▶ _TASK GOAL_
Every line holding "page" should be copied from the records below.

▶ _TASK DATA_
#####
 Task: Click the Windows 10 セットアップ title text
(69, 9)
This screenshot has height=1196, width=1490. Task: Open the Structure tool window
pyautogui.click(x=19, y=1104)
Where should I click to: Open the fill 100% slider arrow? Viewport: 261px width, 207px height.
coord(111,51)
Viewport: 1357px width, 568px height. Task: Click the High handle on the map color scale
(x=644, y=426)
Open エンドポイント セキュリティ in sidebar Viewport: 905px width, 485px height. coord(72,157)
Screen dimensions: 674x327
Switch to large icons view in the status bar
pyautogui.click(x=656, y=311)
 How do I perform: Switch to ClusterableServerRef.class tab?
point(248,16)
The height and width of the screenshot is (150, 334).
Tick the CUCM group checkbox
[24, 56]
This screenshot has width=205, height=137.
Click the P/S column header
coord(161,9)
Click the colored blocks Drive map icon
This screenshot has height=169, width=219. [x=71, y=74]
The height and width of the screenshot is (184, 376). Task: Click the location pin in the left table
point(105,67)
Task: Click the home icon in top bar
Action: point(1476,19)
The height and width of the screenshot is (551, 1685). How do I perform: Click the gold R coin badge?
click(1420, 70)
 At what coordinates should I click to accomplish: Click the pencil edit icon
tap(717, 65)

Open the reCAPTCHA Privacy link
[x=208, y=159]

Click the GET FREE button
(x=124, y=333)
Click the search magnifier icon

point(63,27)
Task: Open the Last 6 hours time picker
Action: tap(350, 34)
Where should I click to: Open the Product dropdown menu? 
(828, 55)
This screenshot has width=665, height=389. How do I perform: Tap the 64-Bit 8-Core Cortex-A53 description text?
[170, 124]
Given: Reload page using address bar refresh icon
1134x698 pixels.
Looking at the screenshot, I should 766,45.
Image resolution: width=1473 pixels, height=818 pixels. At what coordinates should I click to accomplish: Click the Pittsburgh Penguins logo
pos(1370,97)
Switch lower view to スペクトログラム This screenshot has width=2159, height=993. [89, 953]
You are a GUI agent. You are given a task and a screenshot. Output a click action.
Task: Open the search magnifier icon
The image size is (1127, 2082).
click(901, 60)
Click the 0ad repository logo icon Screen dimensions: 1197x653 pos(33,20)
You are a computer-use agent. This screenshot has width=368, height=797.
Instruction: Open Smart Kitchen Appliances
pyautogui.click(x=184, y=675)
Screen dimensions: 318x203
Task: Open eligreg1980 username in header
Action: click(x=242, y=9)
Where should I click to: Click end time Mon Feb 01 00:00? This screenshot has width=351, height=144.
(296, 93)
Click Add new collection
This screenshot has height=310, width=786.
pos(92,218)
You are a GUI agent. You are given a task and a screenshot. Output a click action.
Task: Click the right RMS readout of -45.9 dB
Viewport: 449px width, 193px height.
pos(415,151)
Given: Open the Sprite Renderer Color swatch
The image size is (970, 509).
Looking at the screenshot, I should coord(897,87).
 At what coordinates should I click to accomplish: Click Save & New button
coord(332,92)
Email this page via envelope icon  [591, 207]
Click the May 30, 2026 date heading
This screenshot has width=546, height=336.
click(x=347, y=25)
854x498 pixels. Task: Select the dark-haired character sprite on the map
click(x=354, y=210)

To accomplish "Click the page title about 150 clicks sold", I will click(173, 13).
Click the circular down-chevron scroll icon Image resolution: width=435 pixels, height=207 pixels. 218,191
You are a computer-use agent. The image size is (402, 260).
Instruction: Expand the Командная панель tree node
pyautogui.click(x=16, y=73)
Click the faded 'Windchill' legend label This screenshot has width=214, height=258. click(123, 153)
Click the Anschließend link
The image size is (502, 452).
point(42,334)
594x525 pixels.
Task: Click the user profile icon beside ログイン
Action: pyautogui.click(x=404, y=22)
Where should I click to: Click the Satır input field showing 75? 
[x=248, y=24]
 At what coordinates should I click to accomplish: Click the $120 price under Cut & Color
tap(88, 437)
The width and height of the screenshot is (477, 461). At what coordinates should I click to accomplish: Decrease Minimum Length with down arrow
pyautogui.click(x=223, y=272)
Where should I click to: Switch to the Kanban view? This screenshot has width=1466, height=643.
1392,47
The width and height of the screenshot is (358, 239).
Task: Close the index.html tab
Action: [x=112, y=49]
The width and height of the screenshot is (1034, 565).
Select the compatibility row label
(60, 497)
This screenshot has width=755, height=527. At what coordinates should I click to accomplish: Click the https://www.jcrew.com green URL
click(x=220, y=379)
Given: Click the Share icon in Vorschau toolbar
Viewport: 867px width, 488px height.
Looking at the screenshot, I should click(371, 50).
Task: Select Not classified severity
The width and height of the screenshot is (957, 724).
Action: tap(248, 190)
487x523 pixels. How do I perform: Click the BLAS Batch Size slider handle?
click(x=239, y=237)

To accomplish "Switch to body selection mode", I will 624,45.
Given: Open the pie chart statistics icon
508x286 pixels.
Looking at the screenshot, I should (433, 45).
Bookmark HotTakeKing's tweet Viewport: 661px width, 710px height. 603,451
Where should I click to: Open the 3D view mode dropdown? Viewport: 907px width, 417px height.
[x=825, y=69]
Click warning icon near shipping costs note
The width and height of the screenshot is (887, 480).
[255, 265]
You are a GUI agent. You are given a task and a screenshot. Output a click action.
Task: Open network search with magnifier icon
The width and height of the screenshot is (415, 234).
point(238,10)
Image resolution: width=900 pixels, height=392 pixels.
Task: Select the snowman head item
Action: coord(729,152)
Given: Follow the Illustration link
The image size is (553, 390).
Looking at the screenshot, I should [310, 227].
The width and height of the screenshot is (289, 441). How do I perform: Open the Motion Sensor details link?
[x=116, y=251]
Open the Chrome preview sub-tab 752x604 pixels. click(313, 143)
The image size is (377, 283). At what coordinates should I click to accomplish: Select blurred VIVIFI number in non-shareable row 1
#####
▶ _OUTPUT OF THE TASK_
Given: Reload page using address bar refresh icon
Email this page via envelope icon  [591, 207]
To accomplish "Click the page title about 150 clicks sold", I will click(173, 13).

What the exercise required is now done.